*** Opening EXCERPT ***

One Thing or Another: The Back of the Line Looks Better Every Day
One Thing or Another … a lighthearted look at life, aging, and the absurdities of it all.
By Mark McNease
Age has a strange effect on time: the more we have of one, the less we have of the other.
When my mother died twenty-four years ago I told someone that losing our parents meant we were moving closer to the turnstile. Then my father died, and the parents of everyone I knew who was my age or near it. The truth became inescapable that we were next: our siblings, our friends, people we looked up to and people we looked down upon. Everyone, it seems, is destined for the same fate, and it was quickening its pace. Each loss takes us nearer to our own jumping off place, and with the departure of every friend, peer and acquaintance comes the uncomfortable sensation that we really, truly, may be next.
It’s not maudlin to stare at the shortening line and see the rollercoaster coming round the tracks for us. There’s the sense it won’t be long now, and pretty soon—whether it’s a year from now, or ten years, or twenty—I’ll be fastened into the tiny car, have the bar pressed into me and locked for safety, and rocket off into the unknown. It’s a ride we all must take alone. There will be no one seated next to us screaming with delight as we plunge into … wherever it is we go, or don’t go. I’m not personally invested in the next ride, if there is one, or the next. Heaven can definitely wait for me, since I’ve never had any interest in going there. My hope, and belief, is to flicker out, having lived as bravely and as brightly as I could. Beyond that, just drop me back into the ocean, it’s fine with me.

*** Closing EXCERPT ***
*** Opening DATA RECORDS ***

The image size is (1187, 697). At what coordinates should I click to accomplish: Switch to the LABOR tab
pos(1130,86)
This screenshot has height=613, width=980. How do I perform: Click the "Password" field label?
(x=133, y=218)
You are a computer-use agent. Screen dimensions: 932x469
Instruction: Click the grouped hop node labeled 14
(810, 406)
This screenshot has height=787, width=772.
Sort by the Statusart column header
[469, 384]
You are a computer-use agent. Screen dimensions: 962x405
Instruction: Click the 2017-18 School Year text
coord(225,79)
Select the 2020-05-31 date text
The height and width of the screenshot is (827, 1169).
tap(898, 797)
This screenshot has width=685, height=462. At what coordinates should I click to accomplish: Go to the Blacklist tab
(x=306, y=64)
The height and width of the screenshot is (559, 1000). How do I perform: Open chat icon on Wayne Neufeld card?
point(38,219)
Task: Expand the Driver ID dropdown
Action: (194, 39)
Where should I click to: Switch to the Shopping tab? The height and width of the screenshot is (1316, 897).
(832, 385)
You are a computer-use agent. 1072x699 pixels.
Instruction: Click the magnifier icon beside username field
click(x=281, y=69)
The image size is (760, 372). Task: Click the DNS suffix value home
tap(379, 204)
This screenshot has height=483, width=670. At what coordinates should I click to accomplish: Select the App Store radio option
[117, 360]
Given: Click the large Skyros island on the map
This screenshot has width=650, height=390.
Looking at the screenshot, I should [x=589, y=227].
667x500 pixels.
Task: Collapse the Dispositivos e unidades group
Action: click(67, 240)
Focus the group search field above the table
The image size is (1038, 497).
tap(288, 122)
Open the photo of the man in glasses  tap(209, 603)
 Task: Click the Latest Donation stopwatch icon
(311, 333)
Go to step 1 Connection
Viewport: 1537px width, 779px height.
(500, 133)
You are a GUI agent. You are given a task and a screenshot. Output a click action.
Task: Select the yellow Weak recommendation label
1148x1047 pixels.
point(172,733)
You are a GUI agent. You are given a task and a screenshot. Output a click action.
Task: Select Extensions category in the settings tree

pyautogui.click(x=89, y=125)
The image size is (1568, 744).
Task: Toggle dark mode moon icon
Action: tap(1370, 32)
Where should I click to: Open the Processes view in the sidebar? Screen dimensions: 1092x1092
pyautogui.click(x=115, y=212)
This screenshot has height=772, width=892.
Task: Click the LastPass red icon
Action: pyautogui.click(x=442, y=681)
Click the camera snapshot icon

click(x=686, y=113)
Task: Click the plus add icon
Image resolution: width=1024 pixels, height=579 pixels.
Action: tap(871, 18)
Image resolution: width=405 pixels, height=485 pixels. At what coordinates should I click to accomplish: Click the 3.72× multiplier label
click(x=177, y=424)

*** Closing DATA RECORDS ***

DIRECTIONS:
1/ In the aging essay, after the words "we were next:", which groups of people are named? List every one.
2/ Carry on the essay about aging from where it stops, in the same voice.

RESULTS BY TASK:
1/
- our siblings
- our friends
- people we looked up to
- people we looked down upon

2/
The older we get, if we manage to, the more milestones we reach and pass, sometimes wishing it had taken longer. Age has a strange effect on time: the more we have of one, the less we have of the other. When we’re young, those milestones seem so far away, even when it was just the summer vacation we longed for during the school year. Many people have children, anxious for them to get old enough to be less demanding, then sad to see them walk off into adulthood and take their own places in line. I couldn’t wait to get my first Social Security payment, which I took at 62, and then, the big one, Medicare at 65. What a relief! I didn’t have to work for health insurance anymore. The trade off is that I was 65. Most of our lives are behind us by then, and all the ‘age is just a number’ platitudes do not change the physical realities of aging.
Once I got my Medicare card, I longed to stop having birthdays. Can’t I just stay this age, and live with the bodily consequences? I’m creative, and active, and we travel quite a bit. But there is also the sense that, ‘Now is the time.’ Let’s take those cruises, and visit those friends, and go to those places we want to see. Yes, it’s because we have more freedom to do those things now, but it is also undeniably because time is running short. Let’s take these trips before we need a walker, or a cane, or a wheelchair. Let’s climb these stairs while we still can. Let’s spend time with friends and family before each of us, inevitably, finds ourselves at the front of the line reaching for the turnstile because absolutely no one can refuse. The back of the line looks pretty good from here.